É compreensível por que pessoas de tão elevados princípios de moral e de integridade, acompanhados duma eletrizante mensagem transmitida com ardente zelo e franqueza, prontamente atraíram a atenção no primeiro século. As viagens missionárias de Paulo, por exemplo, eram como um fogo de pradaria que se espalha rapidamente, incendiando cidade após cidade — Antioquia, na Pisídia, Icônio, Listra, Derbe e Perge, em uma viagem; Filipos, Tessalônica, Bereia, Atenas e Corinto, em outra — fazendo as pessoas parar, pensar e tomar sua posição, quer aceitando quer rejeitando as boas novas do Reino de Deus. (At 13:14-14:26; 16:11-18:17) Muitos milhares abandonaram suas organizações de religião falsa, abraçando de todo o coração o cristianismo, e empreenderam zelosamente a atividade de pregação em imitação de Cristo Jesus e dos apóstolos. Isto, por sua vez, os tornou objeto de ódio e perseguição, instigados principalmente por líderes da religião falsa e por governantes políticos mal informados. Seu líder, Jesus Cristo, o Príncipe da Paz, fora morto sob a acusação de sedição; agora, os cristãos amantes da paz eram acusados de ‘perturbar nossa cidade’, de ‘subverter a terra habitada’ e de serem gente “que em toda a parte se fala contra ela”. (At 16:20; 17:6; 28:22) Na época em que Pedro escreveu a sua primeira carta (c. 62-64 EC) parece que a atividade dos cristãos já era bem conhecida em lugares tais como “Ponto, Galácia, Capadócia, Ásia e Bitínia”. — 1Pe 1:1.

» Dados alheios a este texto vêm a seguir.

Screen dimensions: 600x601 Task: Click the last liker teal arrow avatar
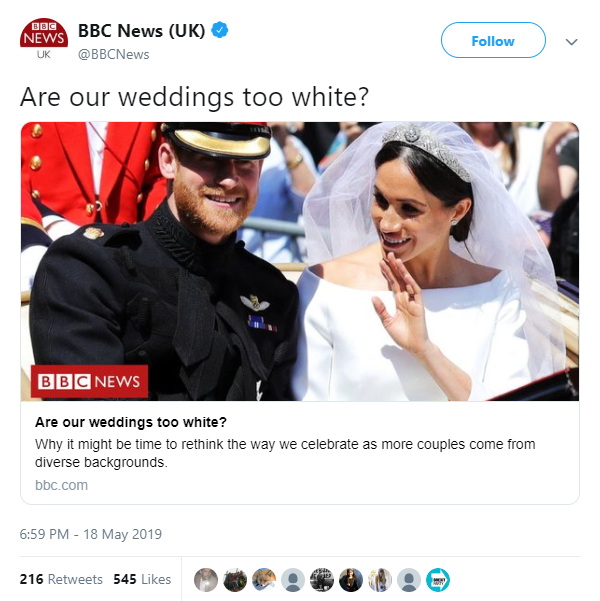tap(438, 580)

Testemunho Não Cristão. Escritores seculares dos primeiros dois séculos também reconheceram a presença e influência dos primitivos cristãos no seu mundo pagão. Por exemplo, Tácito, historiador romano nascido por volta de 55 EC, fala do rumor que acusava Nero de ser o responsável pelo incêndio de Roma (64 EC), e então diz: “Assim Nero, para desviar as suspeitas, procurou achar culpados, e castigou com as penas mais horrorosas a certos homens que, já dantes odiados por seus crimes [conforme os romanos encaravam a questão],
o vulgo chamava cristãos. . . . Em primeiro lugar se prenderam os que confessavam ser cristãos, e depois pelas denúncias destes uma multidão inumerável, os quais todos não tanto foram convencidos de haverem tido parte no incêndio como de serem os inimigos do gênero humano. O suplício destes miseráveis foi ainda acompanhado de insultos, porque ou os cobriram com peles de animais ferozes para serem devorados pelos cães, ou foram crucificados, ou os queimaram de noite para servirem como de archotes e tochas ao público.” (Anais, XV, XLIV, em Clássicos Jackson, Vol. XXV, pp. 408, 409) Suetônio, outro historiador romano, nascido perto do fim do primeiro século EC, relata eventos que ocorreram durante o reinado de Nero, dizendo: “Punições foram infligidas aos cristãos, uma classe de homens dada a uma superstição nova e nociva.” — The Lives of the Caesars (A Vida dos Césares; Nero, XVI, 2).Flávio Josefo, na sua obra Jewish Antiquities (Antiguidades Judaicas, XVIII, 64 [iii, 3]), menciona certos eventos na vida de Jesus, acrescentando: “E a tribo dos cristãos, chamados segundo ele, ainda não desapareceu até o dia de hoje [cerca de 93 EC].” Plínio, o Moço, governador da Bitínia em 111 ou 112 EC, confrontado com o ‘problema cristão’, escreveu ao Imperador Trajano, delineando os métodos que ele usava e pedindo conselhos. “Tenho-lhes perguntado pessoalmente se são cristãos”, escreveu Plínio. Se admitiam sê-los, eram punidos. Todavia, outros “negaram que eram ou haviam sido cristãos”. Postos à prova, estes não somente ofereceram sacrifícios pagãos, mas até mesmo “injuriaram o nome de Cristo: nenhuma das coisas, segundo entendo, se consegue induzir o verdadeiro cristão a fazer”. Respondendo a esta carta, Trajano elogiou Plínio pelo modo em que cuidava do assunto: “Seguiste o proceder certo . . . no seu exame dos casos dos acusados de serem cristãos.” — The Letters of Pliny (As Cartas de Plínio), X, XCVI, 3, 5; XCVII, 1.
O cristianismo do primeiro século não possuía templos, não construía altares, não usava crucifixos, e não patrocinava clérigos de batina e com títulos. Os primitivos cristãos não celebravam feriados estatais e recusavam todo serviço militar. “Uma cuidadosa análise de toda a informação disponível mostra que, até o tempo de Marco Aurélio [que governou em 161-180 EC], nenhum cristão tornou-se soldado; e nenhum soldado, depois de tornar-se cristão, permanecia no serviço militar.” — The Rise of Christianity (A Ascensão do Cristianismo), de E. Barnes, 1947, p. 333.
Não obstante, conforme indicado na carta de Plínio, nem todos os que levavam o nome cristão o eram de modo intransigente quando postos à prova. Exatamente conforme fora predito, o espírito de apostasia já operava antes de os apóstolos adormecerem na morte. (At 20:29, 30; 2Pe 2:1-3; 1Jo 2:18, 19, 22) Dentro dum período de menos de 300 anos, o campo de trigo do cristianismo havia sido invadido pelo joio de anticristos apóstatas a ponto de o iníquo Constantino, o Grande (ele mesmo incriminado de assassinar nada menos do que sete de seus amigos íntimos e parentes), figurar nos eventos que levaram ao desenvolvimento duma religião estatal, disfarçada de “cristianismo”.